START Provided data

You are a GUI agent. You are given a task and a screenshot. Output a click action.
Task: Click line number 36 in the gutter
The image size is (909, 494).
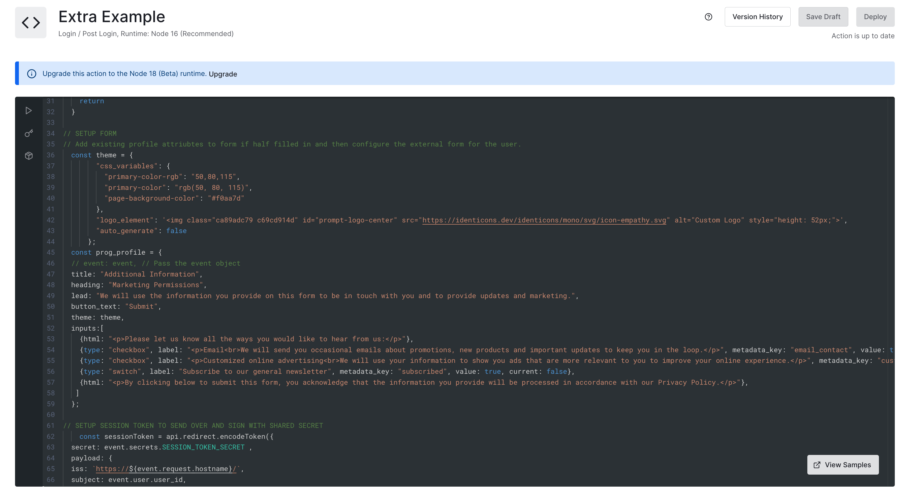pos(51,155)
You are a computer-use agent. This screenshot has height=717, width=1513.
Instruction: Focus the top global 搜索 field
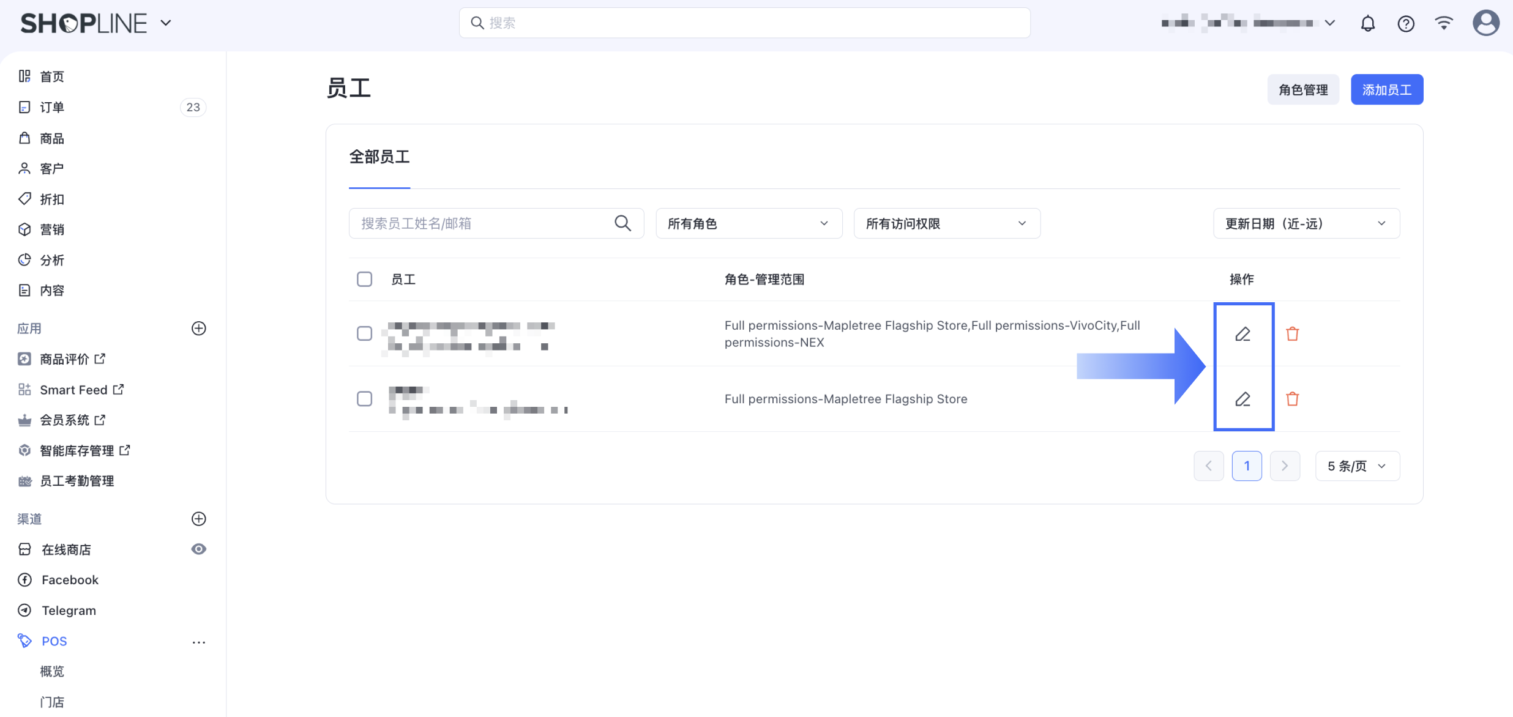744,23
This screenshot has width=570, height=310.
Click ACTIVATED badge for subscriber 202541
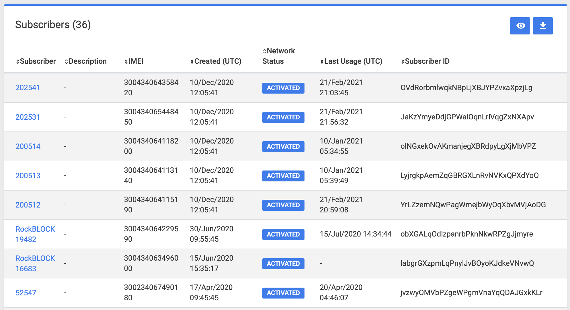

END Provided data

▶ **Activity**: Where a record holds a picture, skip the picture and copy everything else exactly.

▶ **Result of the task**:
You are a GUI agent. You are given a task and a screenshot. Output a click action.
Task: Click line number 36 in the gutter
The image size is (909, 494).
pos(51,155)
You are a computer-use agent. This screenshot has height=717, width=1513.
Instruction: Focus the top global 搜索 field
744,23
This screenshot has width=570, height=310.
Click ACTIVATED badge for subscriber 202541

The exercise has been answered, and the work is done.